Whoever said the afterlife would be easy? The new inhabitants of an old house in deepest darkest Kent are about to discover the previous owner - a certain Mr Noel Coward - never quite left the building...
This was an impulse-grab from the library, and I was prepared to be hugely disappointed by it, as a book written by a celebrity, but in fact I very pleasingly indeed thoroughly enjoyed this. Julian Clary turns out not just to be lightly amusing about things, but to be able to write characters and places rather nicely too. It wasn't at all a slapstick comedy either, which I'd half expected, it was written from that perspective where you have to half-laugh at everything that goes on in the world - just what I like.
It's actually two stories - that of almost-retired successful actor Richard who moves to a house in the Kentish countryside formerly owned by both Julian Clary and Noel Coward (and that bit's apparently based on truth - it was Clary's house), and then also of Noel Coward himself, his lover Jack, and their time in the same house. I'm usually a bit so-so about books that flick between two different stories - just tell me one at a time! *g* - but Clary made it work, and I didn't ever mind pausing the one to carry on with the other. I also rather liked the occasional cameo of Clary himself in the book - they were also completely light-hearted and just fun.
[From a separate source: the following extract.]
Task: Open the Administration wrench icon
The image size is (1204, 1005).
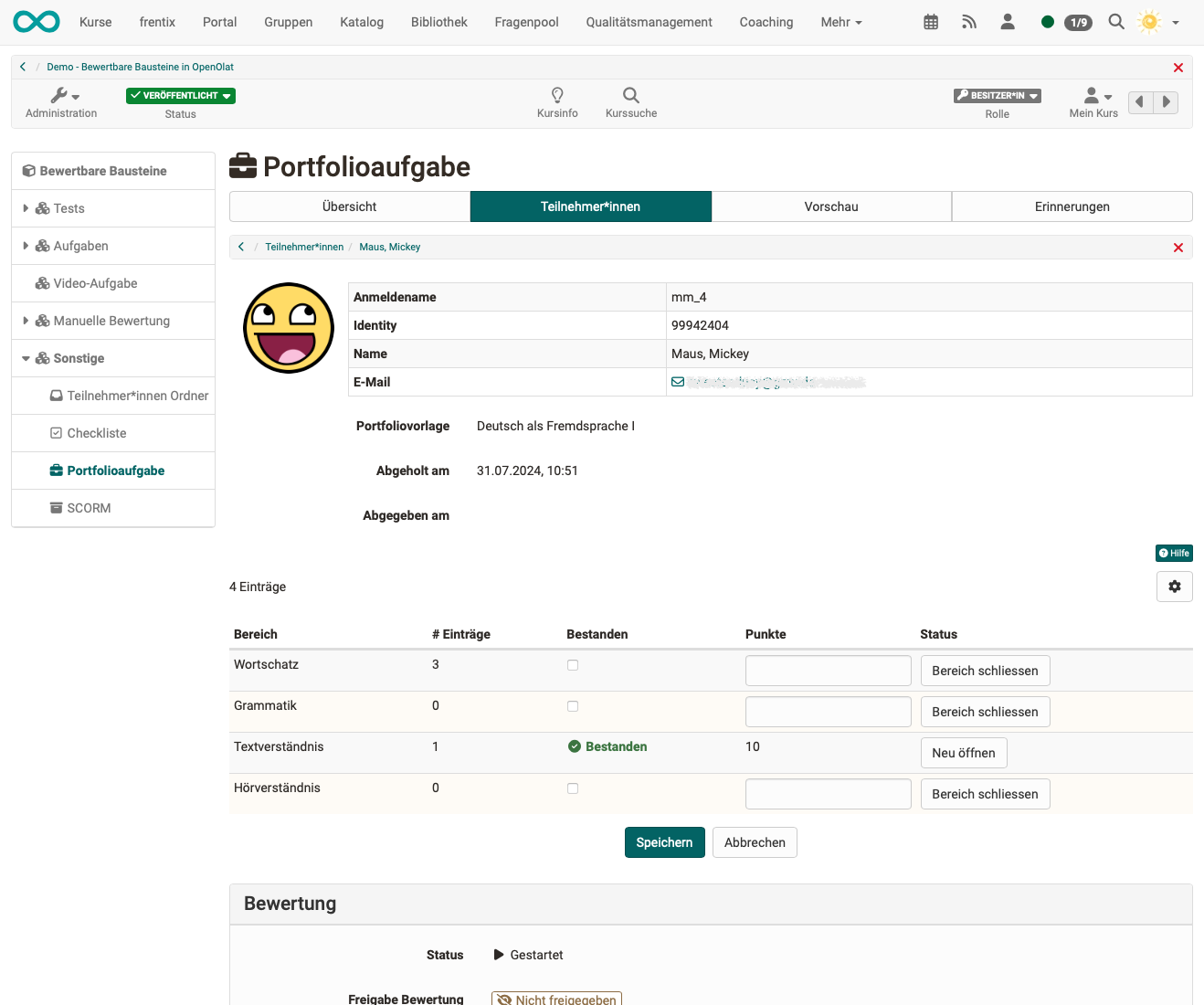Action: point(60,95)
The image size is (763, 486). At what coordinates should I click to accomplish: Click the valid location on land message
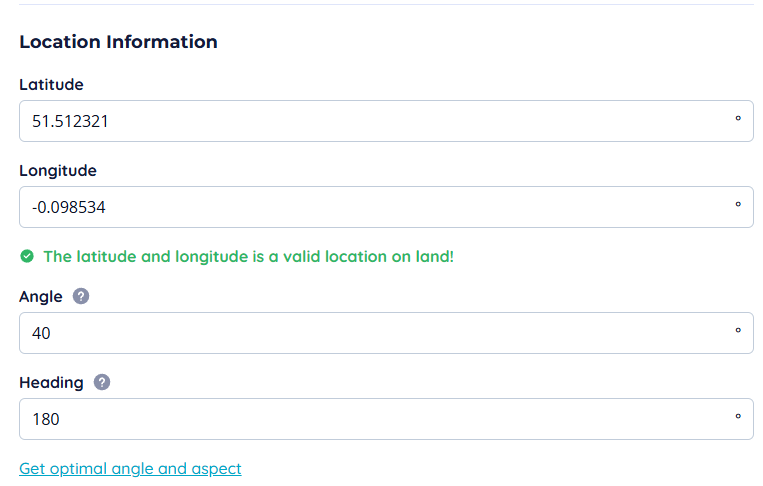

My only complaint is that it did get unexpectedly dark in places - when Clary has someone tortured, they're tortured - which clashed a bit with the tone of everything else. Oh no - I have two more complaints! I cannot for the life of me see what the title has to do with any part of the story (though it's admittedly witty - apparently thought up by Clary's publishers - and I can't see what the front cover has to do with the story either. But the story kept me reading, and I shall keep my out for more books by Julian Clary. *g*
Oh I fib - there are four - four complaints! The roads, the bathhouses, central heating... The final one lurks rather on the serious side too - women did not come out of any of the stories well! They were either crazy dominatrixes, nagging or whinging and treating their menfolk badly, jealous murderers and blackmailers, or beautiful but insane drunks. There were women enough in the story, and they looked on the outside like decent rational people, but by the end - my gods, only one was left standing! Which makes me worry a bit about Clary's experience of women, and hope it's not been as awful as it sounds!